#### Exercise instructions:
Can you pull out, unchanged, the data from the line with "Given: Expand the chevron arrow for 全部课程" to the line with "pos(360,197)", both lines included, and leave the pictures out?

#### Supplied records:
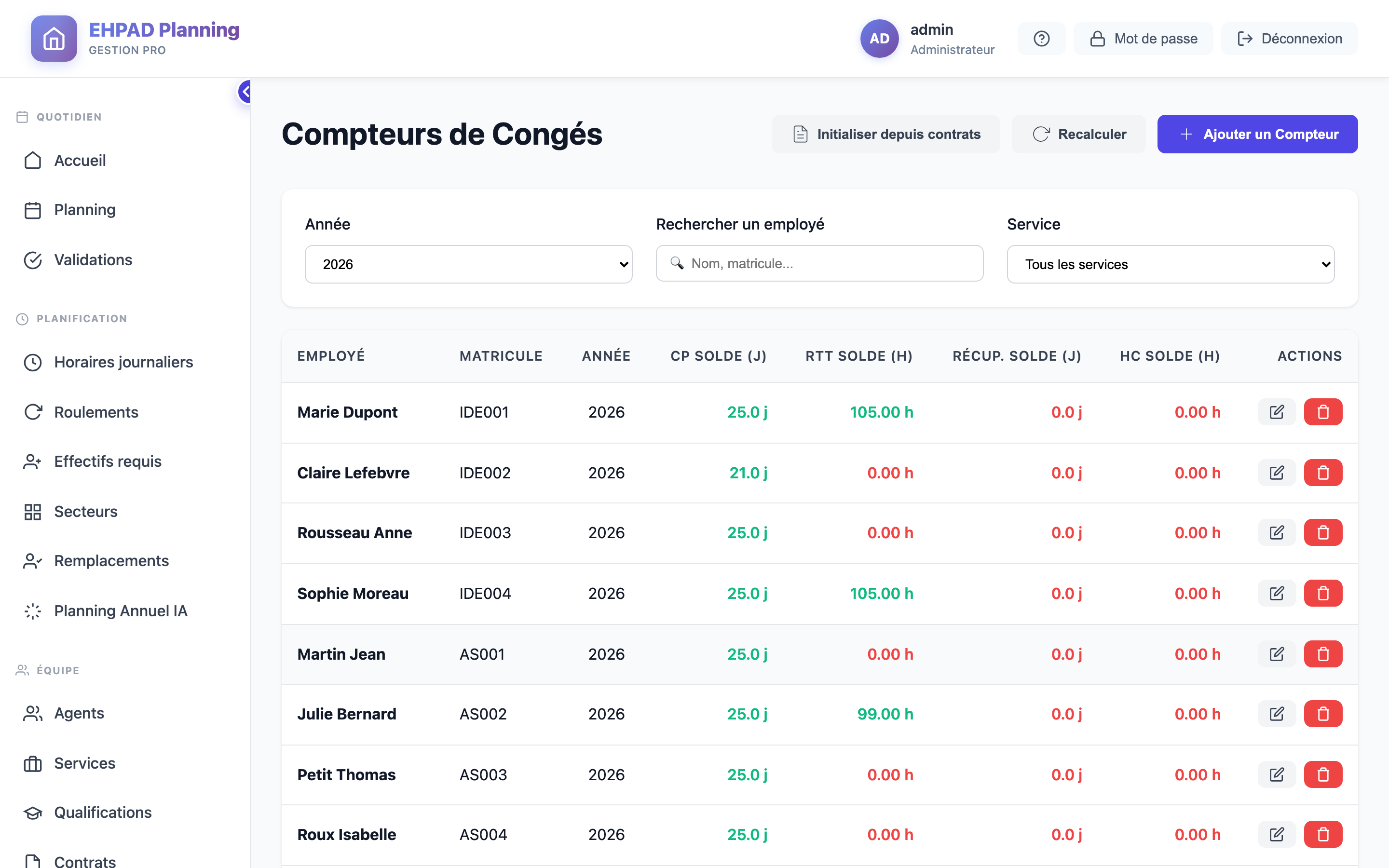Viewport: 1389px width, 868px height.
Task: Delete Claire Lefebvre's counter row
Action: [1323, 473]
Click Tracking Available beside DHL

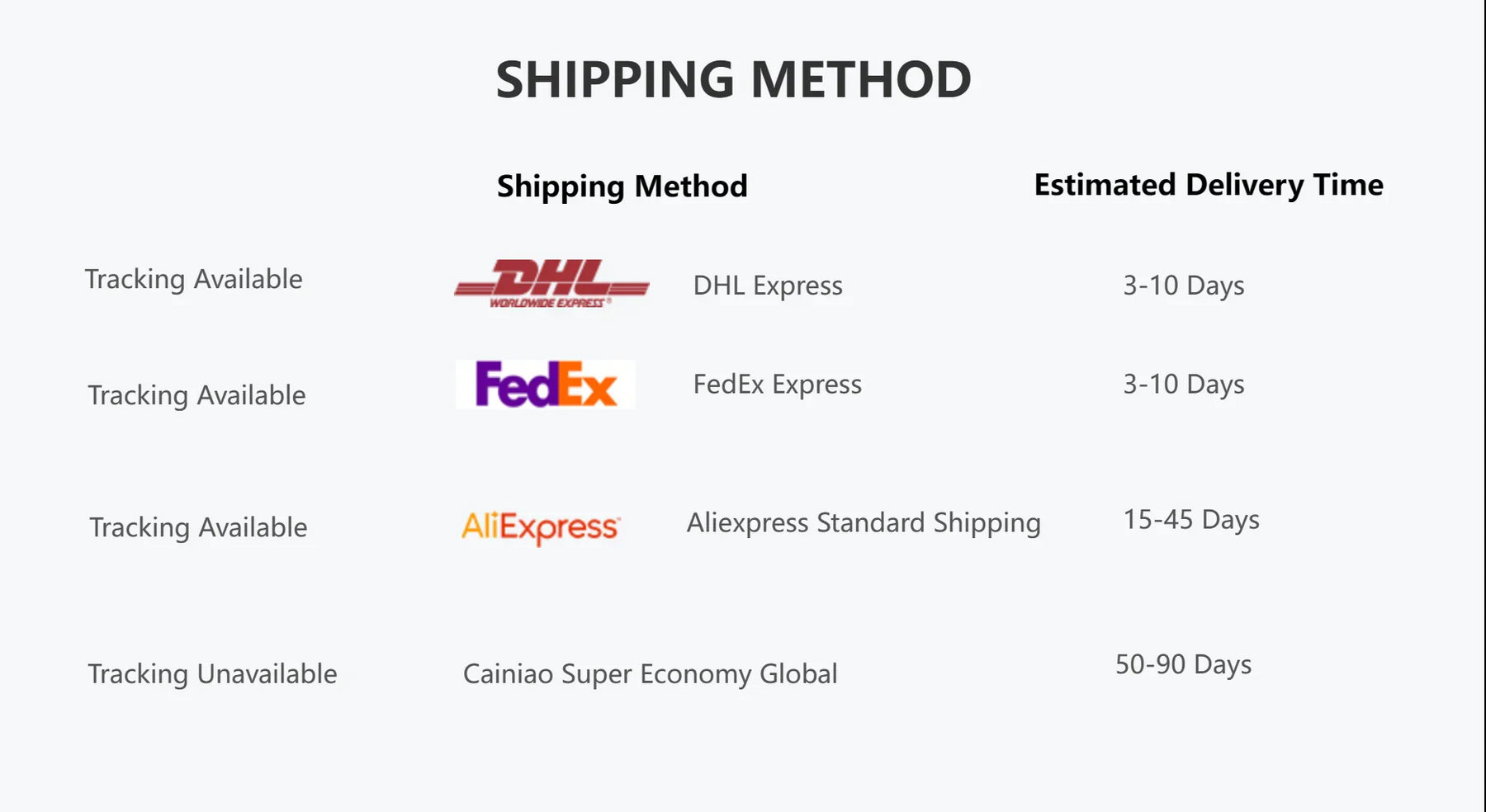pyautogui.click(x=193, y=280)
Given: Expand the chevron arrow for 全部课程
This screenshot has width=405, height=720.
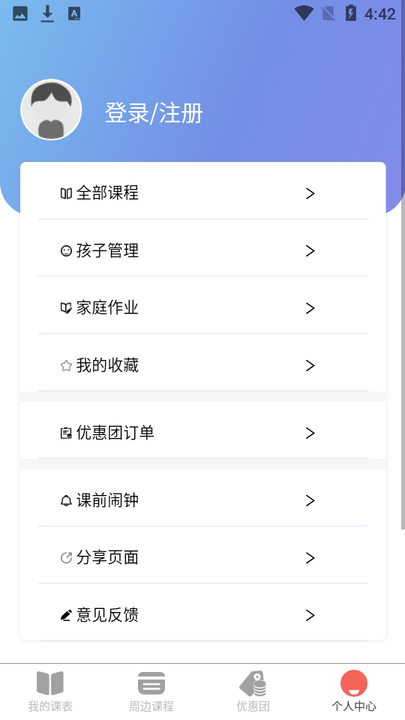Looking at the screenshot, I should click(x=310, y=194).
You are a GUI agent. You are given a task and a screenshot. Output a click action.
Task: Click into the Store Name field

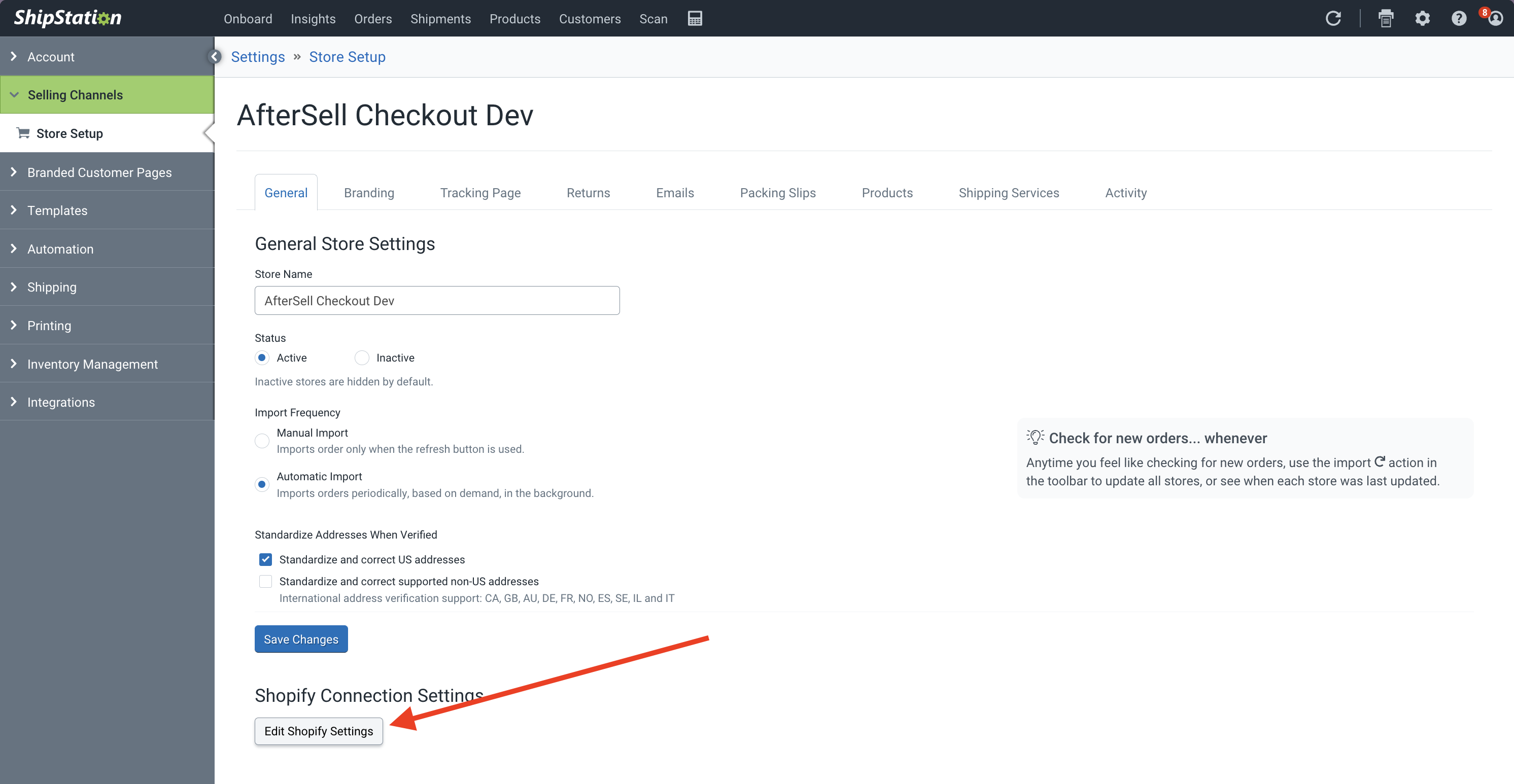(x=437, y=301)
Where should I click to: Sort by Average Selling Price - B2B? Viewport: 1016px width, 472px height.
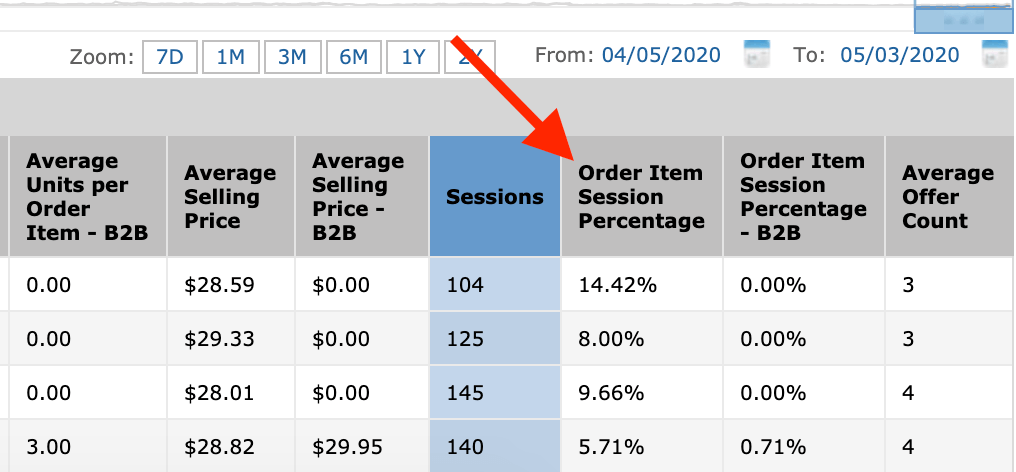pos(360,197)
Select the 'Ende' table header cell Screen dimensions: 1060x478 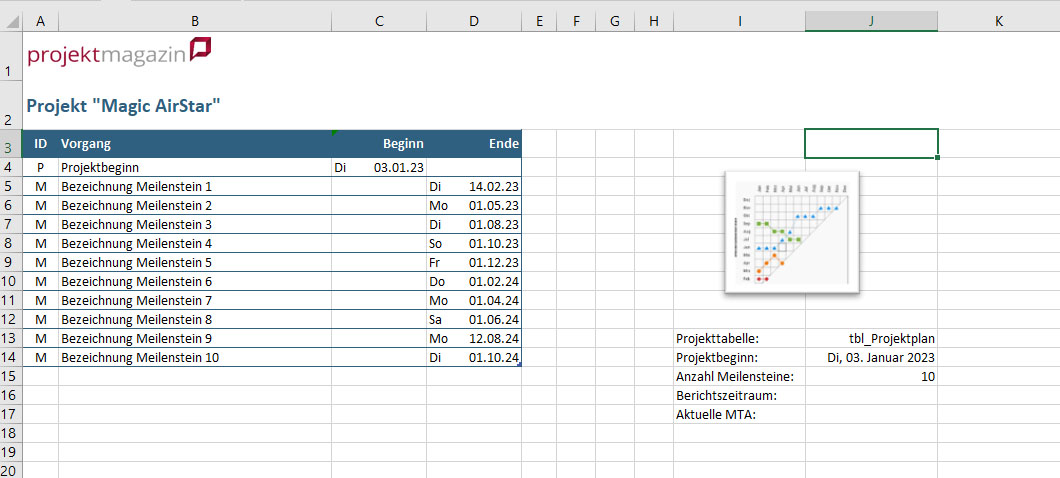(x=474, y=144)
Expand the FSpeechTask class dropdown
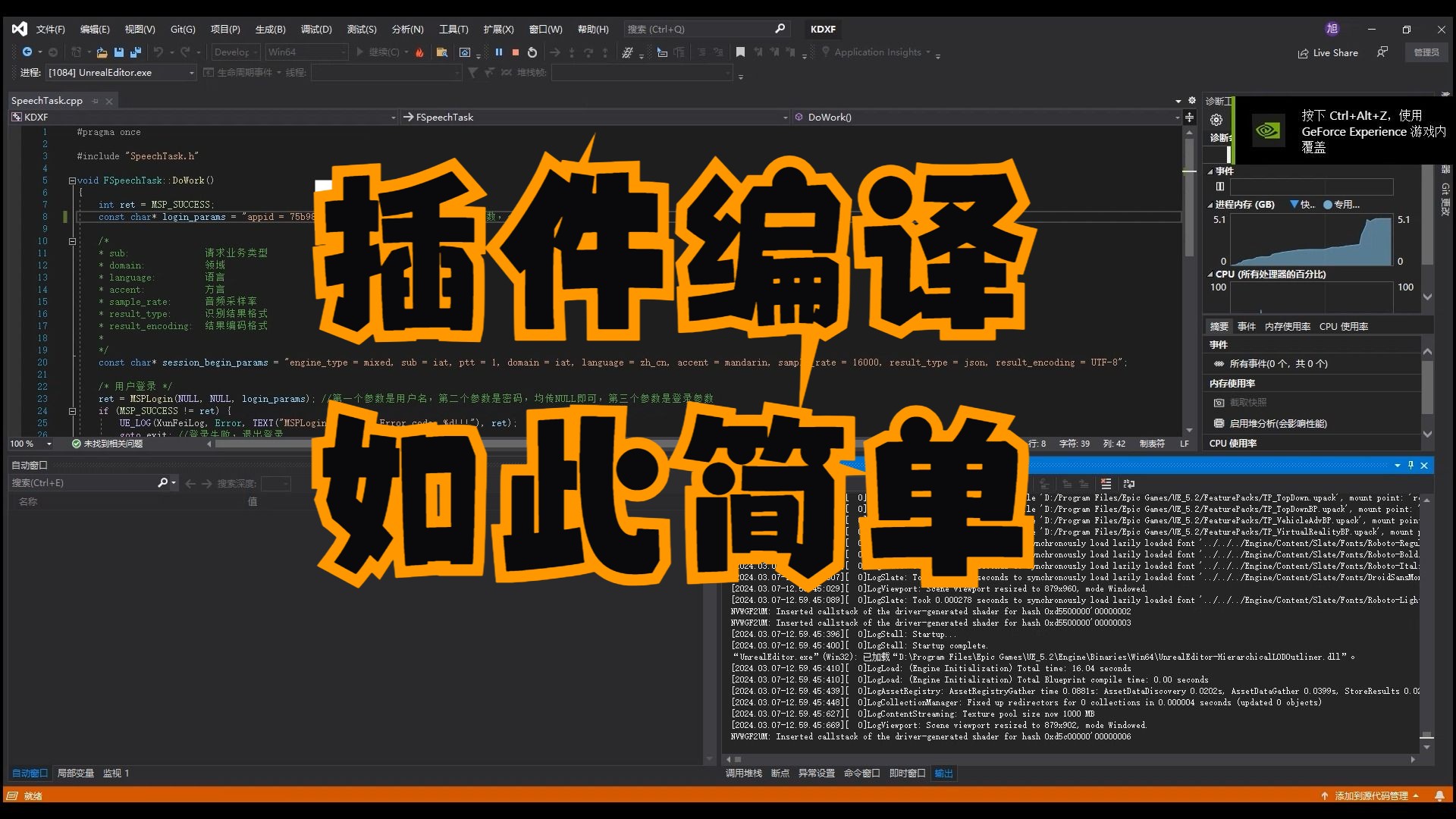1456x819 pixels. 785,118
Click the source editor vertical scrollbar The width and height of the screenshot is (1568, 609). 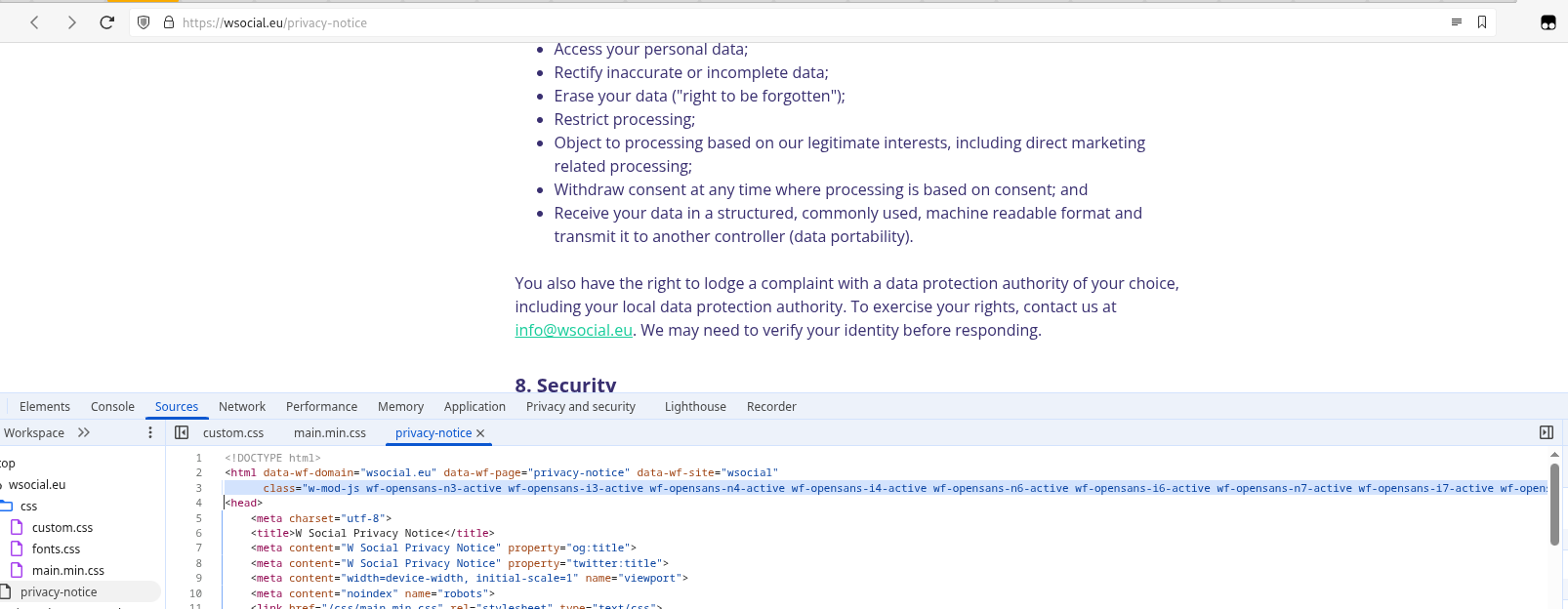pos(1554,504)
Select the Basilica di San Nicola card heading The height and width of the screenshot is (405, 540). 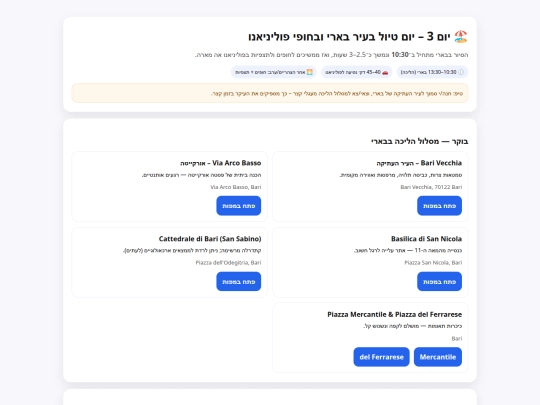(x=426, y=239)
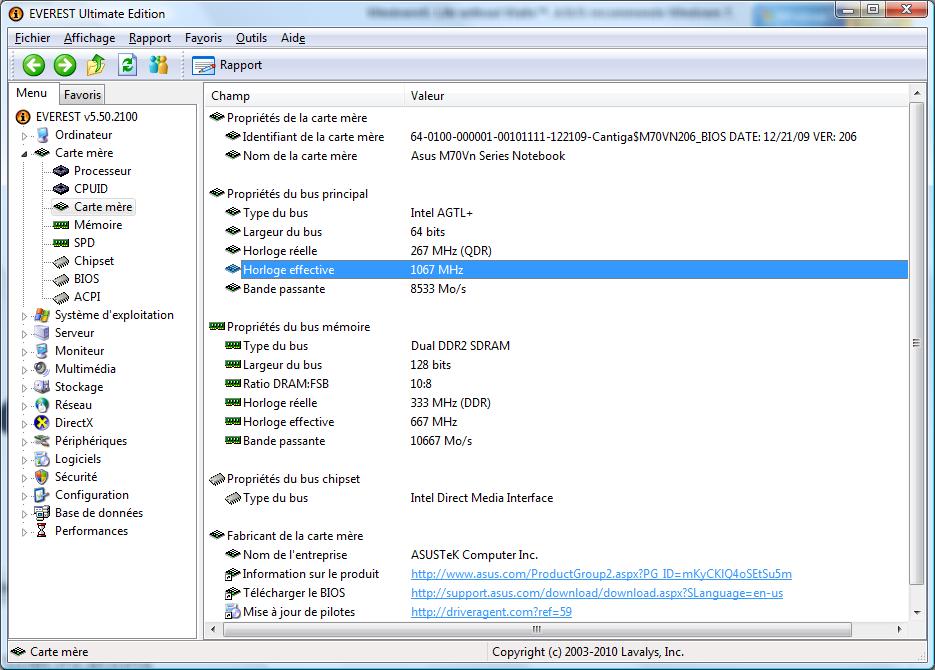Select Processeur in the tree
Screen dimensions: 935x670
[x=102, y=171]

#### Output below:
Given: Expand the chevron arrow for 全部课程
This screenshot has width=405, height=720.
Looking at the screenshot, I should click(x=310, y=194).
You are a GUI agent. You are given a task and a screenshot. Output a click action.
Task: Click into the Store Name field

(x=437, y=301)
Where should I click to: Sort by Average Selling Price - B2B? Viewport: 1016px width, 472px height.
pos(360,197)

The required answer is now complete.